__TEXT BLOCK__.
begin
Anyway, the math is x = u * w, y = v * h. So if w = 2^N, then the optimization ratchet ment is signed left shift of the floats exponent instead of the multiplication (which could be also implemented as a int add).

DigitalDative · January 23, 2017, 1:28pm

Man, for the first seconds after reading your post I thought that I’ve chosen the wrong job.

Then I did a simple test:

    struct FltCast {
        FltCast(float f) : fValue(f) {}
        union {
          float fValue;
          struct {
            unsigned int mantisa : 23;
            unsigned int exponent : 8;
            unsigned int sign : 1;
          };
        };
    };
    FltCast flts[4] = { 256.0f, 200.0f, 1.0f / 256.0f, 1.0f / 200.0f };
    for (auto f : flts) std::cout << "Fl.32:" << f.fValue << " mant.:" << f.mantisa << " exp.:" << (int)f.exponent-127 << std::endl;

So now, after seeing the results, I’m convinced that I’ve chosen the wrong job The exponent of floats is 2 and not 10. Even it’s common to define the exponent in literals in a based-10 manner… How could I miss that all the years? So sorry for my statement! Time to stop working for today and have a beer or two…

Cheers!

krOoze · January 23, 2017, 2:42pm

Yeah, and I bet nobody complained yet at your job. It is the benefit of formal education to know some such pointless factoids. Glad I got to brandish what I learned - my 15 minutes of fame.

For a second mind blow factoid: the commonly used (and commonly working well) code snippet you posted is “undefined behavior” under C++ spec.
end
__SET TASKS__.
1/ Could you copy, word for word, the stretch of the forum thread on float exponents from "Yeah, and I" through "under C++ spec."?
2/ How does the forum thread on float exponents go on past its last line? Extend it with the next part.

__SUPPLIED INFORMATION__.
begin
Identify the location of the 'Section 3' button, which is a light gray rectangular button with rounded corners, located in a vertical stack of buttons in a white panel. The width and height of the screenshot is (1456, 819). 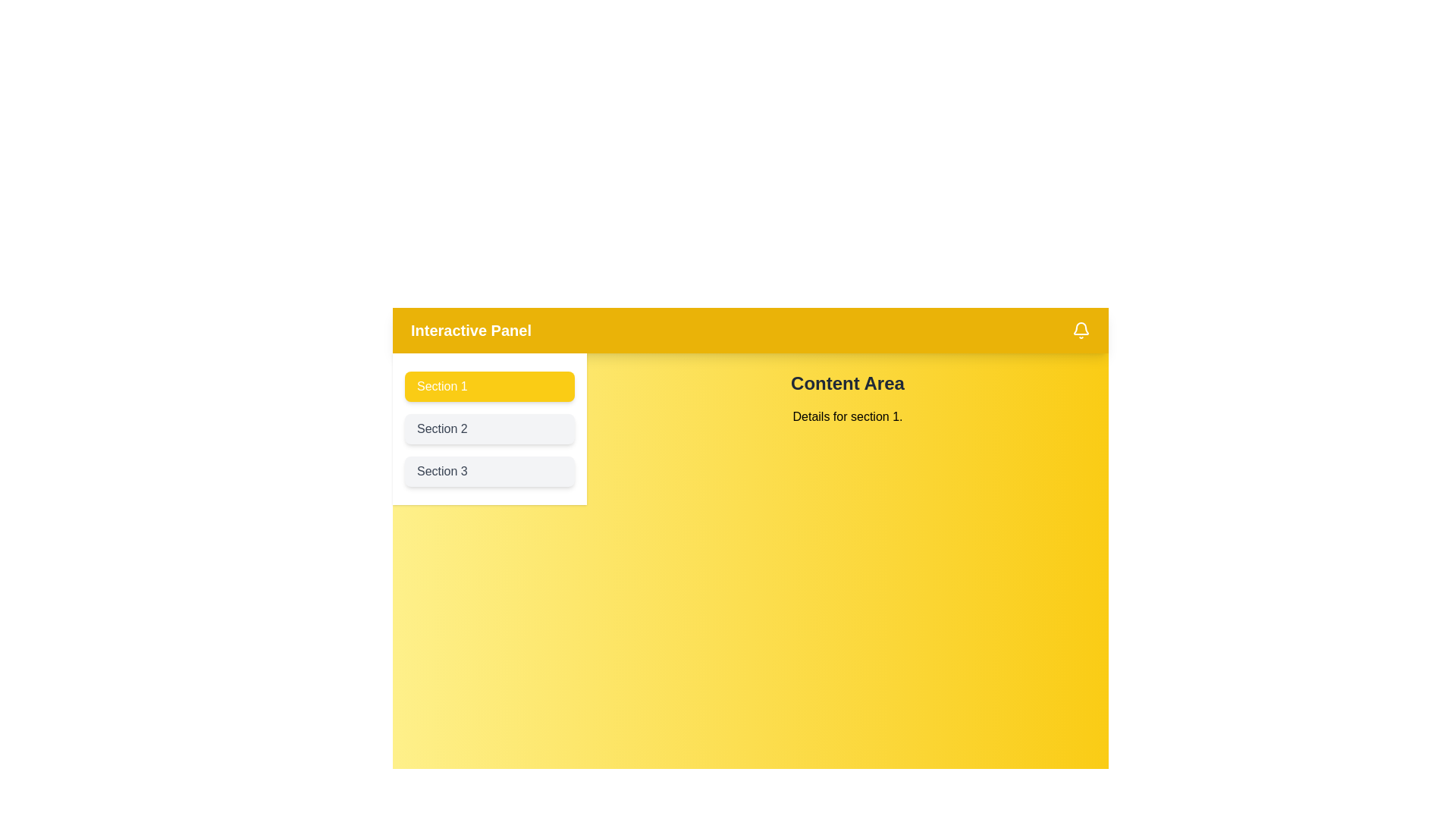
end
__REPLIES__.
1/
Yeah, and I bet nobody complained yet at your job. It is the benefit of formal education to know some such pointless factoids. Glad I got to brandish what I learned - my 15 minutes of fame.

For a second mind blow factoid: the commonly used (and commonly working well) code snippet you posted is “undefined behavior” under C++ spec.

2/
DigitalDative · January 23, 2017, 5:11pm

Hehe, getting offtopic again; it’s likely easier to start to only mark sections of this thread that are related rather than offtopic to the initial topic

For a second mind blow factoid: the commonly used (and commonly working well) code snippet you posted is “undefined behavior” under C++ spec.

It was intended that the shown code is undefined in behaviour since my state of profession/occupation seems to be in a related state ;p

Seriously, what’s wrong with the code except that the iostream include and a surrounding main() function is missing? Let me guess:

1.) Something related to the for(var:iterOver) loop since I used a raw array which size may be undefined to some compilers? [Only recommended: According Scott Meyers usage of arrays should be avoided in Modern C++]
2.) The braced initialized array is wrongly initialized (initializer list issue stuff and {} vs. ())?
3.) Missing typedefs of the union or struct (I’m pretty sure it’s no more necessary as since C++11 it’s done per default?)
4.) Using old-style cast (int) vs. static_cast<int>() (->cosmetic stuff)
5.) Unnamed struct and/or union?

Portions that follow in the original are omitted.